● Extract provided
══════════

Rosnani Azman

Personal information
- Full name: Siti Rosnani Binte Azman
- Date of birth: 22 May 1997 (age 29)
- Height: 1.62 m (5 ft 4 in)
- Position: Defender

Team information
- Current team: FC Jurong
- Number: 50

College career
- Years: Team / Apps / (Gls)
- Republic Polytechnic

Senior career*
- Years: Team / Apps / (Gls)
- 2015–2018: Police Sport Association
- 2019: Home United
- 2020–2021: SWQ Thunder / 31
- 2021–2022: INAC Kobe Leonessa / 0 / (0)
- 2022: → Kibi International (loan) / 1
- 2022: Kibi International
- 2023: Hougang United
- 2024-present: FC Jurong

International career
- 2012-present: Singapore / 57 / (2)

= Rosnani Azman =

Singaporean footballer (born 1997)

Siti Rosnani Binte Azman (born 22 May 1997) is a Singaporean professional footballer who plays as a defender for Women's Premier League club FC Jurong, as well as the Singapore women's national football team.

== Football career ==
Football was introduced to Siti Rosani when she was in 9 years old at Qihua Primary School. Rosani started playing competitive football at 11 years old. She played for the Woodlands Secondary School and Republic Polytechnic.

══════════

● Jobs
1. Using the Rosnani Azman profile, decide whether each statement agrees with it: (a) she plays as a defender; (b) she wears number 50 for FC Jurong; (c) she played for Hougang United in 2024. Answer yes or no for each and quote the words that settle it.
2. Name every club listed in the senior career section of the Rosnani Azman profile, counting each club once.
3. Translate this sentence from the Rosnani Azman profile into Spanish: "Siti Rosnani Binte Azman (born 22 May 1997) is a Singaporean professional footballer who plays as a defender for Women's Premier League club FC Jurong, as well as the Singapore women's national football team."

Dataset records:
══════════

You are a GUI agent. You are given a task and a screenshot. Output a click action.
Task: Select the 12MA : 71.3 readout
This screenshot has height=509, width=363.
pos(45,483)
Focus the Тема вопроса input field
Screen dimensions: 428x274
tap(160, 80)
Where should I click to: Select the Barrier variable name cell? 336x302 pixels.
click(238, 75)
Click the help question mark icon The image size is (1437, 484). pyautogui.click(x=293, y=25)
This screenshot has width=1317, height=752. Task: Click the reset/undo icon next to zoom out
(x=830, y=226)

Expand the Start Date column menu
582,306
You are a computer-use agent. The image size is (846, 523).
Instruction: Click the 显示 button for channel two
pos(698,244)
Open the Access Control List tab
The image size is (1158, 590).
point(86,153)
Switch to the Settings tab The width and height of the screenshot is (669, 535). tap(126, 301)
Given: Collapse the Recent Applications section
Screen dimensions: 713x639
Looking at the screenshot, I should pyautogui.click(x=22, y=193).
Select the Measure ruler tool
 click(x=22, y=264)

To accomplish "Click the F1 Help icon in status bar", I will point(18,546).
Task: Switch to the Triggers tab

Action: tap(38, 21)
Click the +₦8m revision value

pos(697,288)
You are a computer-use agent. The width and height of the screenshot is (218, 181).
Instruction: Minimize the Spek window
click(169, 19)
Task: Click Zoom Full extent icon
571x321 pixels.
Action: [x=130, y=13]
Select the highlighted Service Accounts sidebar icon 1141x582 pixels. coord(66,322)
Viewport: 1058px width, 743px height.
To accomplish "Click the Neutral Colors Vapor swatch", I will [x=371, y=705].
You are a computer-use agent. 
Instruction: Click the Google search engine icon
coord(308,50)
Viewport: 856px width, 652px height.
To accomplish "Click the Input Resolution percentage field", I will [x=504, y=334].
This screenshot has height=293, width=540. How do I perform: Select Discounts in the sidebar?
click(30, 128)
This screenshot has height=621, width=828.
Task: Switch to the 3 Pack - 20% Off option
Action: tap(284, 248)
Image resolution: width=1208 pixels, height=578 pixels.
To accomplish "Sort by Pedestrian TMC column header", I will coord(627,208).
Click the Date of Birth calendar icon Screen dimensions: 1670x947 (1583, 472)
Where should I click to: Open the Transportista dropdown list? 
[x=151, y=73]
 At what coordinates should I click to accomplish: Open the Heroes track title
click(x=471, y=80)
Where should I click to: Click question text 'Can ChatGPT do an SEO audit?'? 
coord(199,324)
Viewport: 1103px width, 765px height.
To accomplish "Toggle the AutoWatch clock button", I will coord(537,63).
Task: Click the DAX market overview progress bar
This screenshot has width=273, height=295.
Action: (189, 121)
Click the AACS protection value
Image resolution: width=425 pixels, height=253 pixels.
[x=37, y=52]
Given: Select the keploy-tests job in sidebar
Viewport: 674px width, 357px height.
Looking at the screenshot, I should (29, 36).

══════════

● Solutions to each task
1.
(a) Yes: "plays as a defender"
(b) Yes: "Number: 50"
(c) No: "2023: Hougang United"

2. Police Sport Association, Home United, SWQ Thunder, INAC Kobe Leonessa, Kibi International, Hougang United, FC Jurong

3. Siti Rosnani Binte Azman (nacida el 22 de mayo de 1997) es una futbolista profesional singapurense que juega como defensa en el FC Jurong, club de la Women's Premier League, así como en la selección femenina de fútbol de Singapur.